What your Investment Strategist, Financial Planner or Family Lawyer May Not Tell You…



David Myers

ABOUT A YEAR AGO, when I was interviewed by the Family Entertainment Network on the dour subject of Long Term Care, the main thrust of the conversation was that no one discusses it until it’s too late: “What do we do now… that a parent, companion or spouse needs help?”

Long term care also happens to be very much a women’s issue. Researchers in the New England Journal of Medicine recently wondered why 52% of women appear to need long term care in a nursing home, while only 35% of men do, since that didn’t support medical statistics indicating that the need should in fact be gender-equal. But 17% fewer men end up in  the nursing home statistics because their wives were their long term care plan, and no money was left for him to have nursing care, or for her to be at home, either cared for by aides, let alone as the caretaker.

Most of the time, when I call a family to talk about long term care, the husband  tells me they’re not interested—after I’ve already spoken to his wife for half an hour. Often, the wife was surprised how much less it cost than she thought (people think the annual premium is the monthly one) and asked me to email them more information—which the husband then sometimes intercepts.  Once again, long term care is nipped in the bud, as in denied.

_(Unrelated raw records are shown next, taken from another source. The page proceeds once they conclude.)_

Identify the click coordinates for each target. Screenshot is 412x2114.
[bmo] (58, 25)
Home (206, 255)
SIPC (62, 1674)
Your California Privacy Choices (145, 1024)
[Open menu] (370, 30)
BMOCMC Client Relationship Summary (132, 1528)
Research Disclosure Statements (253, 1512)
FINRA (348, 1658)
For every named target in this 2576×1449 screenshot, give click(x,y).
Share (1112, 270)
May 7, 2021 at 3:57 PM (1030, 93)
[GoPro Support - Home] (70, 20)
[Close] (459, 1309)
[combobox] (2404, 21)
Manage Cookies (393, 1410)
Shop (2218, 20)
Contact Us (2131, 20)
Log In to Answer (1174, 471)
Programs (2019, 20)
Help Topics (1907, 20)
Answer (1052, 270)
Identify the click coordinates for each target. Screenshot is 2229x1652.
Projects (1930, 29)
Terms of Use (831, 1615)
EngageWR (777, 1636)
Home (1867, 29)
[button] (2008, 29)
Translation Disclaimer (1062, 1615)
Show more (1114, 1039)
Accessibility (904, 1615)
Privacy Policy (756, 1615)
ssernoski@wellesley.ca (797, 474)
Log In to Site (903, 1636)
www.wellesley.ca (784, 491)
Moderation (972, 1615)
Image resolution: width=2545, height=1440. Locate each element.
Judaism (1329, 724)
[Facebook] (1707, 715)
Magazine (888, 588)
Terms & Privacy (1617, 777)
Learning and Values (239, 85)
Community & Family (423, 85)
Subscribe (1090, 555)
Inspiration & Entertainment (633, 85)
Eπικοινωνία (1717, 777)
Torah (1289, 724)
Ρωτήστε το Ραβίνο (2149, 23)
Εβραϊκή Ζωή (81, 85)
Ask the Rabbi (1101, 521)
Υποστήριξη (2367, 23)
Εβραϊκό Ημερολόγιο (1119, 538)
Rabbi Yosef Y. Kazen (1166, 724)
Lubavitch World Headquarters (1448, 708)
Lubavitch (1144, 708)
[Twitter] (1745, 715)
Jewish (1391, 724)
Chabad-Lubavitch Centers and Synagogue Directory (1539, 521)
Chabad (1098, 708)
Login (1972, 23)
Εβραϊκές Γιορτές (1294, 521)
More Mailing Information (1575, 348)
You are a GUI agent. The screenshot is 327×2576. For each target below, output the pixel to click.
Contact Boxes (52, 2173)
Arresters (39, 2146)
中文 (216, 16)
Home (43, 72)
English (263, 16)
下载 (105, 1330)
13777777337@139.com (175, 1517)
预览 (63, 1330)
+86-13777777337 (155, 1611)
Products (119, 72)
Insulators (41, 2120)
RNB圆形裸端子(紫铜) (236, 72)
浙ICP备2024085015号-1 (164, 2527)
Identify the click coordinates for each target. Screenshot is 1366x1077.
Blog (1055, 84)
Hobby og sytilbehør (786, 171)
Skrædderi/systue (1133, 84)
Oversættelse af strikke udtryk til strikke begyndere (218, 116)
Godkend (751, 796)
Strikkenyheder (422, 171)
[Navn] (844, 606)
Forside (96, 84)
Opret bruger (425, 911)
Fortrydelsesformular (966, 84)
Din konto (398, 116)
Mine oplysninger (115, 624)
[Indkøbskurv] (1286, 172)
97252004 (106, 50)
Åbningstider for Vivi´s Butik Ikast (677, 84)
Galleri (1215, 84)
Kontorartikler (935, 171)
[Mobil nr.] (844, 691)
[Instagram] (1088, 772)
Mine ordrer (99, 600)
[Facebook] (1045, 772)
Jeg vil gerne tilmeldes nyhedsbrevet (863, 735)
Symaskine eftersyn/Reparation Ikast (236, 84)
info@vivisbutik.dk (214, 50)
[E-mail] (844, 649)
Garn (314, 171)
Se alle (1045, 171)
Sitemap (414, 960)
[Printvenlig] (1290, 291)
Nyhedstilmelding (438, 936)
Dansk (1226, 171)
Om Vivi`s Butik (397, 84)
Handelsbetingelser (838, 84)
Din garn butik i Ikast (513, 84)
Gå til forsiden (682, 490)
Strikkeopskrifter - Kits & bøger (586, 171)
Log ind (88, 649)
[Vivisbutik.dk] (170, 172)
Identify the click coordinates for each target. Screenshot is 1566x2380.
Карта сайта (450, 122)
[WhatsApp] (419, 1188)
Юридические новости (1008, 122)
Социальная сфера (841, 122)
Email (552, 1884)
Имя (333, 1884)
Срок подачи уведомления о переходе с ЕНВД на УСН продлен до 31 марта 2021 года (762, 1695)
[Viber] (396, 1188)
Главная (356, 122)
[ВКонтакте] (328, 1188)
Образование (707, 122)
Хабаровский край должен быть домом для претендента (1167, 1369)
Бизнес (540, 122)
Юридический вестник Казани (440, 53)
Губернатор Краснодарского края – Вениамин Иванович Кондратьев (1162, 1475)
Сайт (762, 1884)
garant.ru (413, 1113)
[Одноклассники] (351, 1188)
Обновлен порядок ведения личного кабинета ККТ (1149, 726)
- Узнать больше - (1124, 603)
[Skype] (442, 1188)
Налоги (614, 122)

The critical point that often gets missed is that you don’t get a long term care plan now because you might need it anytime soon. You get a plan now because the odds are overwhelming that you will need one eventually (the federal government estimates that at least 70 percent of people over age 65 will require some long term care services). And at some point, you might not be able to qualify for any long term plan policy, which could  be catastrophic not only for the spouse who needs care, but  the one who’s left behind at home, struggling with the family’s financial resources diminished, or gone. Many large insurance carriers, like Prudential and MetLife, have already backed out of the long term care this business, which indicates how consumer-friendly the plans were. Too good to last apparently…

The companies that still offer long term care policies are likely to scale back the benefits they offer, which is another reason that many financial publications suggest  jumping on these insurance contracts available… now.  They’re contracts—the people who get plans that work in their favor will keep them.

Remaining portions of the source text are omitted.